Como conferir hoje, em três passos

  1. Abra o XML de uma nota autorizada depois de 3 de agosto. Procure o grupo IBSCBS dentro de det/imposto. Se não existe, a nota saiu sem os campos.
  2. Revise o cadastro dos produtos que mais vendem. NCM, CFOP, CST ou CSOSN e cClassTrib. Dez produtos costumam responder pela maior parte das notas; comece por eles.
  3. Emita uma nota em homologação. A rejeição 1115 continua ativa lá.

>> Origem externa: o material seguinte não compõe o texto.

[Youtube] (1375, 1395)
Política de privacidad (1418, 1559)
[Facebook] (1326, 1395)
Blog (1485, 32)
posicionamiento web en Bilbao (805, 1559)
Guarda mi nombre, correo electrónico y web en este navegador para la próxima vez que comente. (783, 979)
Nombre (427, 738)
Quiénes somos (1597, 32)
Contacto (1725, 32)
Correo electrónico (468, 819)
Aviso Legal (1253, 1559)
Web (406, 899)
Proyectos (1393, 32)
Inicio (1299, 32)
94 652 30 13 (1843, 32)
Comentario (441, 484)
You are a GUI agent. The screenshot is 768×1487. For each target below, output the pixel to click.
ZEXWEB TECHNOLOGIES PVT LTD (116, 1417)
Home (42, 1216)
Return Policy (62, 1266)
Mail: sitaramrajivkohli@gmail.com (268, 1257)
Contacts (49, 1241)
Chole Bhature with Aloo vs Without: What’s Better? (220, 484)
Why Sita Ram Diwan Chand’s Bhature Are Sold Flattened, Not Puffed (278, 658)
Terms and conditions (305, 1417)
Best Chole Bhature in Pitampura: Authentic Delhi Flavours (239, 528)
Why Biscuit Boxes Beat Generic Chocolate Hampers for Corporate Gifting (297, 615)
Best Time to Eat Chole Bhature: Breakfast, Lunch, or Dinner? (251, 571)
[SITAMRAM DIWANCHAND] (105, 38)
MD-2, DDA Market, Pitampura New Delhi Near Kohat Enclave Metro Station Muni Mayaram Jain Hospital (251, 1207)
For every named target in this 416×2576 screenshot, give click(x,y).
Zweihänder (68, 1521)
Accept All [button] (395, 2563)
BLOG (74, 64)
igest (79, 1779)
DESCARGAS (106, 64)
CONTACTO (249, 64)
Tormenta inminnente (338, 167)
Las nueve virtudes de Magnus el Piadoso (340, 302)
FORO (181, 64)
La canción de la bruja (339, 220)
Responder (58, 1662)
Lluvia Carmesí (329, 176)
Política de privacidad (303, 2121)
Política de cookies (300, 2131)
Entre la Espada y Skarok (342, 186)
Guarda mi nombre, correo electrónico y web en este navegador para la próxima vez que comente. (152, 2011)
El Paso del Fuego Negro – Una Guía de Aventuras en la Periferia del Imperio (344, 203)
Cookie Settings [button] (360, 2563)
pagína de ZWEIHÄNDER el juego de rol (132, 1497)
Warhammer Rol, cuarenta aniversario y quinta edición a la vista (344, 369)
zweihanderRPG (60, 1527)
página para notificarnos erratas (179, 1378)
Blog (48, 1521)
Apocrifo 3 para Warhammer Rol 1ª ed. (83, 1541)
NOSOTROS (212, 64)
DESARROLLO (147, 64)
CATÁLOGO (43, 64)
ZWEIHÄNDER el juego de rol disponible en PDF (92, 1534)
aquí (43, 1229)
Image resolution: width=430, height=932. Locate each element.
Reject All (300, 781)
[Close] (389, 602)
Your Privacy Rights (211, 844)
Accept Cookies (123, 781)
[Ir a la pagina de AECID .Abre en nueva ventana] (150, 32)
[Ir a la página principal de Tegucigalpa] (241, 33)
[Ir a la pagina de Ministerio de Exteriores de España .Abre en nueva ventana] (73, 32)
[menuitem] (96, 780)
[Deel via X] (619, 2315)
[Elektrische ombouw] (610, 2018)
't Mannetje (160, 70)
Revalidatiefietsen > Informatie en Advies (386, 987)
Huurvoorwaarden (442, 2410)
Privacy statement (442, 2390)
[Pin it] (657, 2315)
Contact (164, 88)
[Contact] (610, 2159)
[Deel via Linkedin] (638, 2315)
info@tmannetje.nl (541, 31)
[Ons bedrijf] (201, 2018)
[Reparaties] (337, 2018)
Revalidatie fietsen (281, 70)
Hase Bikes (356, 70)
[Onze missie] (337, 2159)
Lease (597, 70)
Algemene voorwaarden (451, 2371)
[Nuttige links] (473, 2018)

Se a nota autoriza em homologação, ela passaria na validação completa.

Como a VALORIA lida com isso

A VALORIA confere cada item antes de transmitir e devolve o motivo em português, produto por produto: "sem CFOP", "sem CST", "sem dados da Reforma Tributária" (cClassTrib, CST de IBS/CBS e alíquota). A nota só é transmitida quando os itens resolvem, e a conferência não depende de a SEFAZ estar rejeitando ou não. É a mesma validação que vale para o resto do imposto, descrita na seção do motor fiscal.

A emissão das três notas, NFC-e, NF-e e NFS-e, entra a partir do plano Essencial. Os planos mostram o que cada um concede.

Leia também o guia sobre a rejeição 204, duplicidade de NF-e, que é o erro mais comum depois de uma transmissão que ficou sem resposta.

Perguntas frequentes

A nota autorizada sem os campos de IBS e CBS está errada?
A autorização só diz que o XML passou nas validações que a SEFAZ mantém ativas. Com a rejeição 1115 fora de produção, a nota autoriza sem o grupo IBS/CBS, mas a obrigação de informar esses campos continua valendo pelo Ato Conjunto RFB/CGIBS nº 4/2026. Autorizada e correta são duas coisas diferentes.
Sou do Simples Nacional. Preciso preencher IBS e CBS já em 2026?
Não. Para quem é optante do Simples Nacional, a obrigatoriedade dos campos de IBS e CBS nos documentos fiscais começa em 1º de janeiro de 2027, conforme o § 1º do art. 1º do Ato Conjunto RFB/CGIBS nº 4/2026. Vale usar 2026 para acertar o cadastro de produtos.
Como sei se o meu sistema está preenchendo os campos?
Abra o XML de uma nota autorizada depois de 3 de agosto de 2026 e procure o grupo IBSCBS dentro de det/imposto. Se ele não existe, a nota saiu sem os campos. Outra forma é emitir em homologação, onde a exigência continua ativa desde 1º de julho de 2026.